§ Work task
The result must match the data exactly, line for line.

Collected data
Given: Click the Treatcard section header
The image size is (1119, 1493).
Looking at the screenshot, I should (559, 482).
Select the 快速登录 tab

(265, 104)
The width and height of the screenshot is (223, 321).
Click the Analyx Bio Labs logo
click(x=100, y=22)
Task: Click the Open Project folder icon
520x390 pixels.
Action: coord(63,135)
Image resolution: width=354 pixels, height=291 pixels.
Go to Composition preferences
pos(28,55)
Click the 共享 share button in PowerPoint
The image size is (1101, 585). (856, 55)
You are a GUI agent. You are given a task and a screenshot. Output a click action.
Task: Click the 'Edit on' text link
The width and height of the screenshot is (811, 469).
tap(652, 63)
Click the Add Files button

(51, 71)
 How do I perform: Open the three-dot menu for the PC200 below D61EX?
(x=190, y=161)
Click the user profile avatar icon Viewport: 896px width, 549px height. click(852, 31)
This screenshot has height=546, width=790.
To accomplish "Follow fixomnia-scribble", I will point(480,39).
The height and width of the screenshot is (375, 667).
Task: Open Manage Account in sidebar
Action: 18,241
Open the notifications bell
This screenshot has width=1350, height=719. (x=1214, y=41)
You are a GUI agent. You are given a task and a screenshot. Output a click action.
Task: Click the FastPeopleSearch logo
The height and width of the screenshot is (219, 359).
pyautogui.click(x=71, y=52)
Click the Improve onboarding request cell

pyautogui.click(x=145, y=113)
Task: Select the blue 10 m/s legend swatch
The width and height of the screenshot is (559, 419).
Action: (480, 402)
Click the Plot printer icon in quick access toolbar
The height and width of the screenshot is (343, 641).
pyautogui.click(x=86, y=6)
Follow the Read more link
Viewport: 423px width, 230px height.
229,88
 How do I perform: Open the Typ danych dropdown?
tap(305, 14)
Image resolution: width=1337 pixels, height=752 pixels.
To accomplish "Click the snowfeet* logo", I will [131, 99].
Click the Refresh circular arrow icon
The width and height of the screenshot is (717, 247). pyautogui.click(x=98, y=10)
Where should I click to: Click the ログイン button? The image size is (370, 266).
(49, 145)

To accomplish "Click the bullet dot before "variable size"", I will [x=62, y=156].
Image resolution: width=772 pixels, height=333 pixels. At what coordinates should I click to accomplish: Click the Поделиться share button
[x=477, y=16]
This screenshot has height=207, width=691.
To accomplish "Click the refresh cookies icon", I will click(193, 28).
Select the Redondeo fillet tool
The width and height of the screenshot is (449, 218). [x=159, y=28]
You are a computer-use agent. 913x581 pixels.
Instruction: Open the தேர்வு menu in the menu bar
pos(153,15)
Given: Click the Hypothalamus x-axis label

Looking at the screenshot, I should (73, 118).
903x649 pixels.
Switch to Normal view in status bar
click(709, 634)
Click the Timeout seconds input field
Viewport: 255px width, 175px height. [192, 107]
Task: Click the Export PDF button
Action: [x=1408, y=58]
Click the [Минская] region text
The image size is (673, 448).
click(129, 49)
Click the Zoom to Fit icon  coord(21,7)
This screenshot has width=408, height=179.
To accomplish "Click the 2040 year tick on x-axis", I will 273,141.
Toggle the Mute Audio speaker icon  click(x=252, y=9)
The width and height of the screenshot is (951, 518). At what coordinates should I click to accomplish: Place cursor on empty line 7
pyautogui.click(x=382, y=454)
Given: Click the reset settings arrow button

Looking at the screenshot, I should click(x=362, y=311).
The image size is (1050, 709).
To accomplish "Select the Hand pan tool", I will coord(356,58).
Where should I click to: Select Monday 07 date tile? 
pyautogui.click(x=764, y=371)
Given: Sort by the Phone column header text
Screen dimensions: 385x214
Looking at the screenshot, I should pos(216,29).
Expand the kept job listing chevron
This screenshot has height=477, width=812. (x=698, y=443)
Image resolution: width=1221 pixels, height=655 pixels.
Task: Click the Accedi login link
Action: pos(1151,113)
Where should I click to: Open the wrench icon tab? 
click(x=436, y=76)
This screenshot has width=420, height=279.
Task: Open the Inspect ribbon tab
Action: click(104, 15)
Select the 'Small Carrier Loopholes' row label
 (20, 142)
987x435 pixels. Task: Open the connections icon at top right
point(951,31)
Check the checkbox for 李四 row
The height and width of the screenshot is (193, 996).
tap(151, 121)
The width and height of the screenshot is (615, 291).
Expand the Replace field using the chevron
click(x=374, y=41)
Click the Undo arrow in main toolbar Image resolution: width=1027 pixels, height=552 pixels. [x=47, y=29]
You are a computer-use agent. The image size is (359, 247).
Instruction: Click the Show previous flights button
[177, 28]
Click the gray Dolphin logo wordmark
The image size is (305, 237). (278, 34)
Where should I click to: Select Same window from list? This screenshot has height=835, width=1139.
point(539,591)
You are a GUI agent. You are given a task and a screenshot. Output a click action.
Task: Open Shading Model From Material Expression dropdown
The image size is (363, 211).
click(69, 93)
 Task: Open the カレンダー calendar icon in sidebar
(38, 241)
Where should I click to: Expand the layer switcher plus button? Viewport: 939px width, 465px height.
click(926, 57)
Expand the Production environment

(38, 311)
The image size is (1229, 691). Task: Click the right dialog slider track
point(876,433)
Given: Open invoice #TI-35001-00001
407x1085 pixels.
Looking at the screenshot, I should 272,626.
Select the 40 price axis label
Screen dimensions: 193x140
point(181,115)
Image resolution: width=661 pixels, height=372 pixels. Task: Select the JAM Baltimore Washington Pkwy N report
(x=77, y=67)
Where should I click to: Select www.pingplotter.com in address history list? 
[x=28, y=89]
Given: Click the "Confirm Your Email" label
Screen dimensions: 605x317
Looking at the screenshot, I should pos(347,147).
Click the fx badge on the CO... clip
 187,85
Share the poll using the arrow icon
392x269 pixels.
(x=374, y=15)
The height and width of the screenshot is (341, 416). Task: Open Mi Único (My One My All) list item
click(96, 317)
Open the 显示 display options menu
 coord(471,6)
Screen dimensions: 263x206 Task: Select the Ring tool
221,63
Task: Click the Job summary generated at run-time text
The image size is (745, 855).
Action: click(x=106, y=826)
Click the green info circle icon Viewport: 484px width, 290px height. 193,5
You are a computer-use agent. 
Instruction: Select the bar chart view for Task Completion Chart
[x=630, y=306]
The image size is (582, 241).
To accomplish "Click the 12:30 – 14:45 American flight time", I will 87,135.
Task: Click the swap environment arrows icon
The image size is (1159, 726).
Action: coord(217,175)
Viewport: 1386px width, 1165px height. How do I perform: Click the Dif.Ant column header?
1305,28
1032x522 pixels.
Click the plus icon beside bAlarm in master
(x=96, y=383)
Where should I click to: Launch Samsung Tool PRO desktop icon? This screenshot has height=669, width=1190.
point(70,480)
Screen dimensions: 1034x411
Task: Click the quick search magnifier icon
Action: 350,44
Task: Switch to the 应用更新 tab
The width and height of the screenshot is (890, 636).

§ Your response
Given: Click the Treatcard section header
The image size is (1119, 1493).
Looking at the screenshot, I should (559, 482).
Select the 快速登录 tab

(265, 104)
The width and height of the screenshot is (223, 321).
Click the Analyx Bio Labs logo
click(x=100, y=22)
Task: Click the Open Project folder icon
520x390 pixels.
Action: coord(63,135)
Image resolution: width=354 pixels, height=291 pixels.
Go to Composition preferences
pos(28,55)
Click the 共享 share button in PowerPoint
The image size is (1101, 585). (856, 55)
You are a GUI agent. You are given a task and a screenshot. Output a click action.
Task: Click the 'Edit on' text link
The width and height of the screenshot is (811, 469).
tap(652, 63)
Click the Add Files button

(51, 71)
 How do I perform: Open the three-dot menu for the PC200 below D61EX?
(x=190, y=161)
Click the user profile avatar icon Viewport: 896px width, 549px height. click(852, 31)
This screenshot has height=546, width=790.
To accomplish "Follow fixomnia-scribble", I will point(480,39).
The height and width of the screenshot is (375, 667).
Task: Open Manage Account in sidebar
Action: 18,241
Open the notifications bell
This screenshot has width=1350, height=719. (x=1214, y=41)
You are a GUI agent. You are given a task and a screenshot. Output a click action.
Task: Click the FastPeopleSearch logo
The height and width of the screenshot is (219, 359).
pyautogui.click(x=71, y=52)
Click the Improve onboarding request cell

pyautogui.click(x=145, y=113)
Task: Select the blue 10 m/s legend swatch
The width and height of the screenshot is (559, 419).
Action: (480, 402)
Click the Plot printer icon in quick access toolbar
The height and width of the screenshot is (343, 641).
pyautogui.click(x=86, y=6)
Follow the Read more link
Viewport: 423px width, 230px height.
229,88
 How do I perform: Open the Typ danych dropdown?
tap(305, 14)
Image resolution: width=1337 pixels, height=752 pixels.
To accomplish "Click the snowfeet* logo", I will [131, 99].
Click the Refresh circular arrow icon
The width and height of the screenshot is (717, 247). pyautogui.click(x=98, y=10)
Where should I click to: Click the ログイン button? The image size is (370, 266).
(49, 145)

To accomplish "Click the bullet dot before "variable size"", I will [x=62, y=156].
Image resolution: width=772 pixels, height=333 pixels. At what coordinates should I click to accomplish: Click the Поделиться share button
[x=477, y=16]
This screenshot has height=207, width=691.
To accomplish "Click the refresh cookies icon", I will click(193, 28).
Select the Redondeo fillet tool
The width and height of the screenshot is (449, 218). [x=159, y=28]
You are a computer-use agent. 913x581 pixels.
Instruction: Open the தேர்வு menu in the menu bar
pos(153,15)
Given: Click the Hypothalamus x-axis label

Looking at the screenshot, I should (73, 118).
903x649 pixels.
Switch to Normal view in status bar
click(709, 634)
Click the Timeout seconds input field
Viewport: 255px width, 175px height. [192, 107]
Task: Click the Export PDF button
Action: [x=1408, y=58]
Click the [Минская] region text
The image size is (673, 448).
click(129, 49)
Click the Zoom to Fit icon  coord(21,7)
This screenshot has width=408, height=179.
To accomplish "Click the 2040 year tick on x-axis", I will 273,141.
Toggle the Mute Audio speaker icon  click(x=252, y=9)
The width and height of the screenshot is (951, 518). At what coordinates should I click to accomplish: Place cursor on empty line 7
pyautogui.click(x=382, y=454)
Given: Click the reset settings arrow button

Looking at the screenshot, I should click(x=362, y=311).
The image size is (1050, 709).
To accomplish "Select the Hand pan tool", I will coord(356,58).
Where should I click to: Select Monday 07 date tile? 
pyautogui.click(x=764, y=371)
Given: Sort by the Phone column header text
Screen dimensions: 385x214
Looking at the screenshot, I should pos(216,29).
Expand the kept job listing chevron
This screenshot has height=477, width=812. (x=698, y=443)
Image resolution: width=1221 pixels, height=655 pixels.
Task: Click the Accedi login link
Action: pos(1151,113)
Where should I click to: Open the wrench icon tab? 
click(x=436, y=76)
This screenshot has width=420, height=279.
Task: Open the Inspect ribbon tab
Action: click(104, 15)
Select the 'Small Carrier Loopholes' row label
 (20, 142)
987x435 pixels. Task: Open the connections icon at top right
point(951,31)
Check the checkbox for 李四 row
The height and width of the screenshot is (193, 996).
tap(151, 121)
The width and height of the screenshot is (615, 291).
Expand the Replace field using the chevron
click(x=374, y=41)
Click the Undo arrow in main toolbar Image resolution: width=1027 pixels, height=552 pixels. [x=47, y=29]
You are a computer-use agent. The image size is (359, 247).
Instruction: Click the Show previous flights button
[177, 28]
Click the gray Dolphin logo wordmark
The image size is (305, 237). (278, 34)
Where should I click to: Select Same window from list? This screenshot has height=835, width=1139.
point(539,591)
You are a GUI agent. You are given a task and a screenshot. Output a click action.
Task: Open Shading Model From Material Expression dropdown
The image size is (363, 211).
click(69, 93)
 Task: Open the カレンダー calendar icon in sidebar
(38, 241)
Where should I click to: Expand the layer switcher plus button? Viewport: 939px width, 465px height.
click(926, 57)
Expand the Production environment

(38, 311)
The image size is (1229, 691). Task: Click the right dialog slider track
point(876,433)
Given: Open invoice #TI-35001-00001
407x1085 pixels.
Looking at the screenshot, I should 272,626.
Select the 40 price axis label
Screen dimensions: 193x140
point(181,115)
Image resolution: width=661 pixels, height=372 pixels. Task: Select the JAM Baltimore Washington Pkwy N report
(x=77, y=67)
Where should I click to: Select www.pingplotter.com in address history list? 
[x=28, y=89]
Given: Click the "Confirm Your Email" label
Screen dimensions: 605x317
Looking at the screenshot, I should pos(347,147).
Click the fx badge on the CO... clip
 187,85
Share the poll using the arrow icon
392x269 pixels.
(x=374, y=15)
The height and width of the screenshot is (341, 416). Task: Open Mi Único (My One My All) list item
click(96, 317)
Open the 显示 display options menu
 coord(471,6)
Screen dimensions: 263x206 Task: Select the Ring tool
221,63
Task: Click the Job summary generated at run-time text
The image size is (745, 855).
Action: click(x=106, y=826)
Click the green info circle icon Viewport: 484px width, 290px height. 193,5
You are a computer-use agent. 
Instruction: Select the bar chart view for Task Completion Chart
[x=630, y=306]
The image size is (582, 241).
To accomplish "Click the 12:30 – 14:45 American flight time", I will 87,135.
Task: Click the swap environment arrows icon
The image size is (1159, 726).
Action: coord(217,175)
Viewport: 1386px width, 1165px height. How do I perform: Click the Dif.Ant column header?
1305,28
1032x522 pixels.
Click the plus icon beside bAlarm in master
(x=96, y=383)
Where should I click to: Launch Samsung Tool PRO desktop icon? This screenshot has height=669, width=1190.
point(70,480)
Screen dimensions: 1034x411
Task: Click the quick search magnifier icon
Action: 350,44
Task: Switch to the 应用更新 tab
The width and height of the screenshot is (890, 636).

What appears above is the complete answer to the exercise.